山口組と谷崎組の抗争事件
山口組と谷崎組の抗争事件(やまぐちぐみとたにざきぐみのこうそうじけん)とは、1954年(昭和29年)9月3日、兵庫県神戸市で、三代目山口組若衆・山本健一、山口組若衆・梶原清晴、山口組組若衆・北山悟が、谷崎組若頭・野沢修に重傷を負わせた暴力団抗争事件。
経緯[編集]
1954年9月3日、三代目山口組若衆・尾崎彰春と山口組若衆・小田芳一が兵庫県神戸市東川崎のマージャン店に入った。尾崎がマージャン店で谷崎組若頭・野沢修と口論になった。尾崎と小田はマージャン店の外で野沢と決闘することにした。マージャン客の多くが野沢の身内であった。尾崎と小田は野沢らに暴行を受け重傷を負った。通報を受けた警官が現場に駆けつけた。野沢ら谷崎組組員は逃走した。尾崎は警察に逮捕された。小田は警察の逮捕を逃れ山口組事務所へ向かった。
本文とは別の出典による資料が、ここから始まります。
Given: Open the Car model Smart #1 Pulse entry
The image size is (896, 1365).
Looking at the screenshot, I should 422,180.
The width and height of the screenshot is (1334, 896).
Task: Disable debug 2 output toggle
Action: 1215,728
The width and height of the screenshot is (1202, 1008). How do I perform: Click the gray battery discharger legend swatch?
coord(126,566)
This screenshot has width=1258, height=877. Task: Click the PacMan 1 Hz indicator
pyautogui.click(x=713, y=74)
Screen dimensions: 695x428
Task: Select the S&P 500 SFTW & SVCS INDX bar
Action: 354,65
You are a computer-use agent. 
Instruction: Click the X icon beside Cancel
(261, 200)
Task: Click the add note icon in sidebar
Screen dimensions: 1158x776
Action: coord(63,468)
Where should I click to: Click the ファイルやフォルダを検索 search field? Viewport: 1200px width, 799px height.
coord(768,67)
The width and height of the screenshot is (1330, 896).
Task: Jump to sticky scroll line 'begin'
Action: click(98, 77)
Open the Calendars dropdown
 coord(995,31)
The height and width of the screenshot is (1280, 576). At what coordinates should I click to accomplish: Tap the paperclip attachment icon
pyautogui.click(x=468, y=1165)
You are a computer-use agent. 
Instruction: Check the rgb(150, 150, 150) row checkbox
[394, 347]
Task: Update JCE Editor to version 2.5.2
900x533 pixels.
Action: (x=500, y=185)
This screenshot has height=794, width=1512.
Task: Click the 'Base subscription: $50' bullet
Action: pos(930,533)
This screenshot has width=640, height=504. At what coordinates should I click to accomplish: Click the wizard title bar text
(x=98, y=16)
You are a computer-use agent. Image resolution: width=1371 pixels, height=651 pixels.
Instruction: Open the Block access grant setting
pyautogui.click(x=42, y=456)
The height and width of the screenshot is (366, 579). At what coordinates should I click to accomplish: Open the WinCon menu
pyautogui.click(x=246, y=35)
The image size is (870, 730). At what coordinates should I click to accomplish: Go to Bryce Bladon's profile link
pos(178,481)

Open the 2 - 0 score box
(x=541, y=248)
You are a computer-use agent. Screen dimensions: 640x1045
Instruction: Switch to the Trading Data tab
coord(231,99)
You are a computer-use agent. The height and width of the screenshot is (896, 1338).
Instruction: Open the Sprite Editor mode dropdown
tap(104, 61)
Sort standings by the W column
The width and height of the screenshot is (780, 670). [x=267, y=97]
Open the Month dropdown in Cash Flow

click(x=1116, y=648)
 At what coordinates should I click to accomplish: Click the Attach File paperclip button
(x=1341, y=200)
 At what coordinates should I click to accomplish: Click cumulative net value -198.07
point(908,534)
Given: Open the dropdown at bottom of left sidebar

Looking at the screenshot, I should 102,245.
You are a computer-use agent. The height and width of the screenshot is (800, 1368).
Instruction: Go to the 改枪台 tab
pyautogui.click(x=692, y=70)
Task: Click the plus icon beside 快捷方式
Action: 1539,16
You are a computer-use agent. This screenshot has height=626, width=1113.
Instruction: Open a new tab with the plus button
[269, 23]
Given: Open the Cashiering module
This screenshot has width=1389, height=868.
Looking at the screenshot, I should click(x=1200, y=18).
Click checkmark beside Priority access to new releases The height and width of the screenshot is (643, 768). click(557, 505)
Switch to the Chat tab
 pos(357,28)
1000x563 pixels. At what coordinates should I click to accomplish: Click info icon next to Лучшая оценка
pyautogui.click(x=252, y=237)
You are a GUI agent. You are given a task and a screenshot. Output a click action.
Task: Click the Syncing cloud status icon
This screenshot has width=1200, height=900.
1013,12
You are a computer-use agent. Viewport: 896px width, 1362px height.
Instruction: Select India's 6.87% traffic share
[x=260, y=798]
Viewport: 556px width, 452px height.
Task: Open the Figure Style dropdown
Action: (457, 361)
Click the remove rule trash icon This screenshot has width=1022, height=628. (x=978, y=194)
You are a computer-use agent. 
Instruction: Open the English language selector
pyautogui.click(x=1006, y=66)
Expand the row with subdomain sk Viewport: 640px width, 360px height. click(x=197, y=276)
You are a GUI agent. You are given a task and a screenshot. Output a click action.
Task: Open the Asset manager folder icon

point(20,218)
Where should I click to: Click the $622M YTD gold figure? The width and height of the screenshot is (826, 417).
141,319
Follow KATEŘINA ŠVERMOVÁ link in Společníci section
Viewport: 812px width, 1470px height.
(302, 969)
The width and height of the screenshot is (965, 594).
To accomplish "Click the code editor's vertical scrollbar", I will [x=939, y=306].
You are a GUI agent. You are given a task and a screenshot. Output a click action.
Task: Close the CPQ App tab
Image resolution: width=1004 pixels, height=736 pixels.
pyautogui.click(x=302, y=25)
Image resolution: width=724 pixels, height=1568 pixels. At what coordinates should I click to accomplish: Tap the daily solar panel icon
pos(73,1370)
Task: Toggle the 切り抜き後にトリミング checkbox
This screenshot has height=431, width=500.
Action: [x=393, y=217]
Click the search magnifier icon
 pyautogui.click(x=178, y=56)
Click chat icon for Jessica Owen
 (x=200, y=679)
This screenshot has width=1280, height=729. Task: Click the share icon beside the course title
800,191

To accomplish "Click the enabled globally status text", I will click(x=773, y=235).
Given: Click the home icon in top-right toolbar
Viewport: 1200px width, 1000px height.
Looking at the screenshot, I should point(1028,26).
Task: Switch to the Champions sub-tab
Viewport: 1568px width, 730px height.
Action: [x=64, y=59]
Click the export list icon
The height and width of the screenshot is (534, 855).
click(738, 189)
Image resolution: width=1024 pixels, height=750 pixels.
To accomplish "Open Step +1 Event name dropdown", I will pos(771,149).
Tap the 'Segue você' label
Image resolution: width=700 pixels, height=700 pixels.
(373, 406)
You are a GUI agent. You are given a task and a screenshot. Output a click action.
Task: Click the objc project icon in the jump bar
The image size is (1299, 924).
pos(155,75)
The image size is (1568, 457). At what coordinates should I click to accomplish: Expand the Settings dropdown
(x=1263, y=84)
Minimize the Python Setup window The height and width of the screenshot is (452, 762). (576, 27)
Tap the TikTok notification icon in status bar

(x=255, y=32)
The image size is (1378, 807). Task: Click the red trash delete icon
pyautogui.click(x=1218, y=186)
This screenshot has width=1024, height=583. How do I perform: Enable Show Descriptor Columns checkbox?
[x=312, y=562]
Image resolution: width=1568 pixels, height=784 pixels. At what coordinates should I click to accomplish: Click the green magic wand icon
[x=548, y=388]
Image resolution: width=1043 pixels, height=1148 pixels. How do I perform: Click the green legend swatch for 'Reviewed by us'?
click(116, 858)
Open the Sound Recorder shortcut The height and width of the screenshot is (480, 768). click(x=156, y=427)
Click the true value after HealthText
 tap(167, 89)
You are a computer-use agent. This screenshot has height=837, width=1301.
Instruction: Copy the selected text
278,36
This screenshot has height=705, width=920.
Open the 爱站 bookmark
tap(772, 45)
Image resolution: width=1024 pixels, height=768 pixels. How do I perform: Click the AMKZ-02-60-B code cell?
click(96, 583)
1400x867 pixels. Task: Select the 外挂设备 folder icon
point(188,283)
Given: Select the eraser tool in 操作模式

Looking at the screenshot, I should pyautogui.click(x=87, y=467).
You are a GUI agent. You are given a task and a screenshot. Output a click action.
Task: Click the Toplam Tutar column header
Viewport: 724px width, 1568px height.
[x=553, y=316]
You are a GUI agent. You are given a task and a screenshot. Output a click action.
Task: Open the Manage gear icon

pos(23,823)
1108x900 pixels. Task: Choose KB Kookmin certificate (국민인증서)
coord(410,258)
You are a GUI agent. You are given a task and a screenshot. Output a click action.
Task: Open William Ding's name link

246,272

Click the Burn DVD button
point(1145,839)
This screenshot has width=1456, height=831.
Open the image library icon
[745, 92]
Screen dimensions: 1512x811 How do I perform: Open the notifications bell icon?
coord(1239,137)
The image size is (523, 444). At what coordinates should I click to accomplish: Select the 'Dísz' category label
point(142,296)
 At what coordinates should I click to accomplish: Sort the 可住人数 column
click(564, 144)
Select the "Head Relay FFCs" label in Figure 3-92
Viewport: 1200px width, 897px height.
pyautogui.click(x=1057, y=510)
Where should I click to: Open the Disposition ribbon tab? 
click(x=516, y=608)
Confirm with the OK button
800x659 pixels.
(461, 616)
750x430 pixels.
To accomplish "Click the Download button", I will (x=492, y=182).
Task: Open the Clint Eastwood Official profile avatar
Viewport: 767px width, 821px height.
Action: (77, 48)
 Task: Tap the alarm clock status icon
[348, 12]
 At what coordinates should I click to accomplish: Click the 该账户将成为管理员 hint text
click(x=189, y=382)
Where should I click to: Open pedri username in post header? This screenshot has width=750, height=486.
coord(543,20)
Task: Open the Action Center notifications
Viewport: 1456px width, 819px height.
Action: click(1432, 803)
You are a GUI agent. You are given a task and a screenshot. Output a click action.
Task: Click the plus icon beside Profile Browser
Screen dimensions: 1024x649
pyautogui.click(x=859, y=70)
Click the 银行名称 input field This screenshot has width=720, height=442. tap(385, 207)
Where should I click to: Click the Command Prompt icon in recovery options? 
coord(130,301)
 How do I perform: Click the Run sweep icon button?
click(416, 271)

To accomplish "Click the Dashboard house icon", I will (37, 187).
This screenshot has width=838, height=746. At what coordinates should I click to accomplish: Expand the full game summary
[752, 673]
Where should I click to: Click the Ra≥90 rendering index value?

小田は同日に兵庫県神戸市生田区の山口組事務所に戻った。事務所には山本健一と梶原清晴と北山悟がいた。山本は拳銃を持参し、梶原はドスを持ち、北山とともに谷崎組事務所に殴り込んだ。谷崎組事務所は無人であった。山本、梶原、北山の3名は山口組事務所に引き上げた。山口組事務所には野沢修の自宅を知る山口組組員がいた。山本ら3名はその組員に野沢宅まで案内してもらった。山本と北山は野沢宅の正面から入り、梶原は野沢宅の裏側から侵入することになった。しかし野沢宅の玄関が開かなかったため、山本は野沢宅の裏に回った。梶原は山本より先に野沢宅の裏から侵入し、ドスを持って野沢に襲い掛かった。その後山本が野沢の頭と腹部に向けて1発ずつ拳銃で、銃撃。さらに梶原はドスで野沢を十数回斬った。野沢は重傷だったが、一命を取り留めた。
その後、谷崎組は瓦解。懲役3年の実刑判決を受けた山本健一は加古川刑務所に服役した。これにより、田岡一雄は、本多会・本多仁介会長とともに神戸市のヤクザ社会を2分する勢力となった。